Bien podemos decir, entonces, que la evangelización es tan vieja como el mismo Evangelio y, por lo tanto, tan nueva como la misma Buena Noticia. Queremos decir que vale tanto entonces, cuando empezó a propagarse la Palabra de Dios dada por Jesucristo, como ahora mismo que es, además, un tiempo que se ha dado en llamar de la “Nueva evangelización”.

Como debería resultar obvio no depende de nosotros nuestra propia elección para evangelizar. Es Dios el que toca los corazones de aquellos a los que se dirige la evangelización. Sin embargo, eso no ha de querer decir que tenemos que abandonar la misma por el hecho de que no seamos nosotros, simples instrumentos del Creador, los que lleguemos al interior de los evangelizados sino, muy al contrario, que llevados, además, por el Espíritu, será Dios quien, con su Amor y su Misericordia, se posesione de sus corazones.

Existe, pues, una nueva evangelización y existe porque, a pesar de tener la misma causa de la que se inició con la Ascensión de Nuestro Señor y con el apoyo del Espíritu Santo en Pentecostés, las circunstancias no son las mismas que eran entonces, hace 2000 años.

Por eso el Santo Padre, en un mensaje dirigido recientemente a los episcopados europeos les animó a “identificar con audacia misionera caminos nuevos de evangelización especialmente al servicio de las nuevas generaciones” porque, en efecto, nuevos son los caminos y también, claro, nuevas las generaciones (en todos los sentidos) a las que ha de ir dirigida la evangelización.

Toda esta necesidad de evangelización, nueva, y de esfuerzo por parte del pueblo católico, lo recoge más que bien la Carta Apostólica en forma de “Motu Propio” de título “Ubicumque et semper” con el que Benedicto XVI ha querido dar un decisivo impulso a la nueva evangelización y con el que ha creado, precisamente, el “Consejo para la promoción de la nueva evangelización”.

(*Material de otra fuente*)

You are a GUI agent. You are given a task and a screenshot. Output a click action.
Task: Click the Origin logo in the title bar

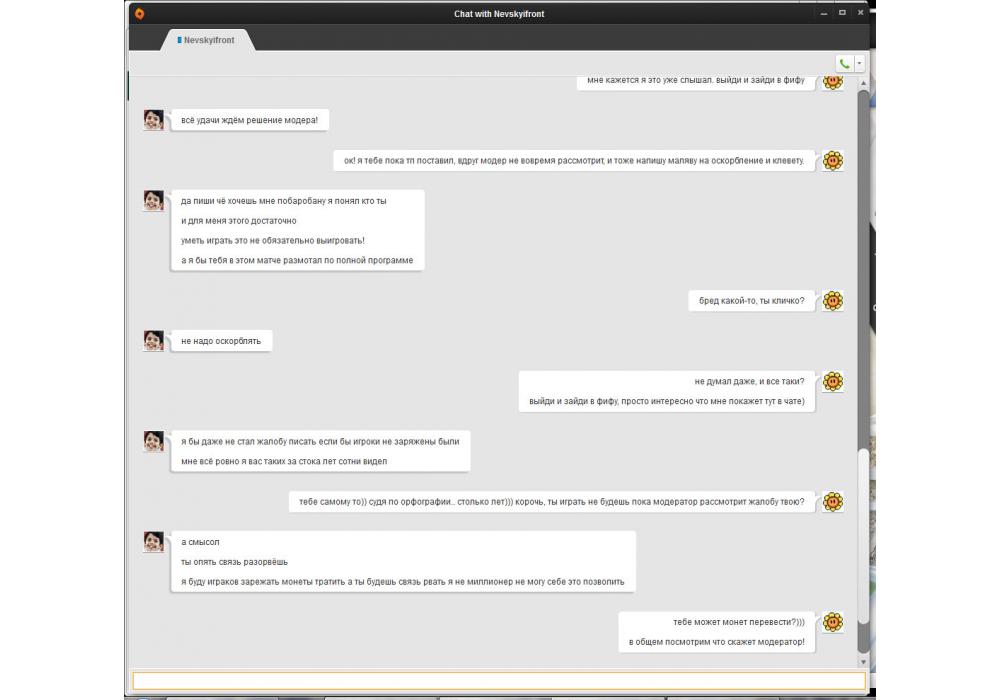[139, 13]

Pues bien, en un momento determinado, dice el Santo Padre que “En nuestro tiempo, uno de sus rasgos singulares ha sido afrontar el fenómeno del alejamiento de la fe, que se ha ido manifestando progresivamente en sociedades y culturas que desde hace siglos estaban impregnadas del Evangelio. Las transformaciones sociales a las que hemos asistido en las últimas décadas tienen causas complejas, que hunden sus raíces en tiempos lejanos, y han modificado profundamente la percepción de nuestro mundo. Pensemos en los gigantescos avances de la ciencia y de la técnica, en la ampliación de las posibilidades de vida y de los espacios de libertad individual, en los profundos cambios en campo económico, en el proceso de mezcla de etnias y culturas causado por fenómenos migratorios de masas, y en la creciente interdependencia entre los pueblos. Todo esto ha tenido consecuencias también para la dimensión religiosa de la vida del hombre. Y si, por un lado, la humanidad ha conocido beneficios innegables de esas transformaciones y la Iglesia ha recibido ulteriores estímulos para dar razón de su esperanza (cf. 1 P 3, 15), por otro, se ha verificado una pérdida preocupante del sentido de lo sagrado, que incluso ha llegado a poner en tela de juicio los fundamentos que parecían indiscutibles, como la fe en un Dios creador y providente, la revelación de Jesucristo único salvador y la comprensión común de las experiencias fundamentales del hombre como nacer, morir, vivir en una familia, y la referencia a una ley moral natural”.

Todo nuevo pero, a la vez, todo preparado para recibir a Dios, a su Palabra y su Hijo Jesucristo. Por eso la evangelización es vieja como la necesidad del hombre de salvarse. Y eso, ciertamente, nunca pasa de moda.